:: INPUT DATA ::

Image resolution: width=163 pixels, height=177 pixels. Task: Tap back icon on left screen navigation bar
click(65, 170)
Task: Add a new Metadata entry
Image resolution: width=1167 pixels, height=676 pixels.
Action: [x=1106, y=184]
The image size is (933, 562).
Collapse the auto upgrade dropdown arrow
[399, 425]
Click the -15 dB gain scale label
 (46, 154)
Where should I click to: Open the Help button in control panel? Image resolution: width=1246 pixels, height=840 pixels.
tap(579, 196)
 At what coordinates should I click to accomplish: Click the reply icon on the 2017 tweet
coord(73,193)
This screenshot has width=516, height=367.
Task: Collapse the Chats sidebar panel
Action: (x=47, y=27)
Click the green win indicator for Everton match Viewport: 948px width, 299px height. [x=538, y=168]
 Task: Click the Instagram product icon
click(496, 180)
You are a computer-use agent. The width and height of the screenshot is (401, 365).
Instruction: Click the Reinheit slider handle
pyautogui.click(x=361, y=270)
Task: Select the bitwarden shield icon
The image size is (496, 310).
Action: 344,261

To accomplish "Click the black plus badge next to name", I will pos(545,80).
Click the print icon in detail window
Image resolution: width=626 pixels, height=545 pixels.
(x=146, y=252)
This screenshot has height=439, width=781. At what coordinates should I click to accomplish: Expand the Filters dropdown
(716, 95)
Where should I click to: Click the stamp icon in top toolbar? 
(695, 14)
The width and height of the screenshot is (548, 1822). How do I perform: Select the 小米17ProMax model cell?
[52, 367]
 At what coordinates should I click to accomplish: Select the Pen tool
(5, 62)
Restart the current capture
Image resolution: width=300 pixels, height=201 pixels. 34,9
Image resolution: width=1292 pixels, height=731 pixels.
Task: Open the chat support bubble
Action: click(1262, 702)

:::

ASSIGNMENT: Would you transcribe every entry exactly?

RESPONSE TO THE TASK:
Image resolution: width=163 pixels, height=177 pixels. Task: Tap back icon on left screen navigation bar
click(65, 170)
Task: Add a new Metadata entry
Image resolution: width=1167 pixels, height=676 pixels.
Action: [x=1106, y=184]
The image size is (933, 562).
Collapse the auto upgrade dropdown arrow
[399, 425]
Click the -15 dB gain scale label
 (46, 154)
Where should I click to: Open the Help button in control panel? Image resolution: width=1246 pixels, height=840 pixels.
tap(579, 196)
 At what coordinates should I click to accomplish: Click the reply icon on the 2017 tweet
coord(73,193)
This screenshot has width=516, height=367.
Task: Collapse the Chats sidebar panel
Action: (x=47, y=27)
Click the green win indicator for Everton match Viewport: 948px width, 299px height. [x=538, y=168]
 Task: Click the Instagram product icon
click(496, 180)
You are a computer-use agent. The width and height of the screenshot is (401, 365).
Instruction: Click the Reinheit slider handle
pyautogui.click(x=361, y=270)
Task: Select the bitwarden shield icon
The image size is (496, 310).
Action: 344,261

To accomplish "Click the black plus badge next to name", I will pos(545,80).
Click the print icon in detail window
Image resolution: width=626 pixels, height=545 pixels.
(x=146, y=252)
This screenshot has height=439, width=781. At what coordinates should I click to accomplish: Expand the Filters dropdown
(716, 95)
Where should I click to: Click the stamp icon in top toolbar? 
(695, 14)
The width and height of the screenshot is (548, 1822). How do I perform: Select the 小米17ProMax model cell?
[52, 367]
 At what coordinates should I click to accomplish: Select the Pen tool
(5, 62)
Restart the current capture
Image resolution: width=300 pixels, height=201 pixels. 34,9
Image resolution: width=1292 pixels, height=731 pixels.
Task: Open the chat support bubble
Action: click(1262, 702)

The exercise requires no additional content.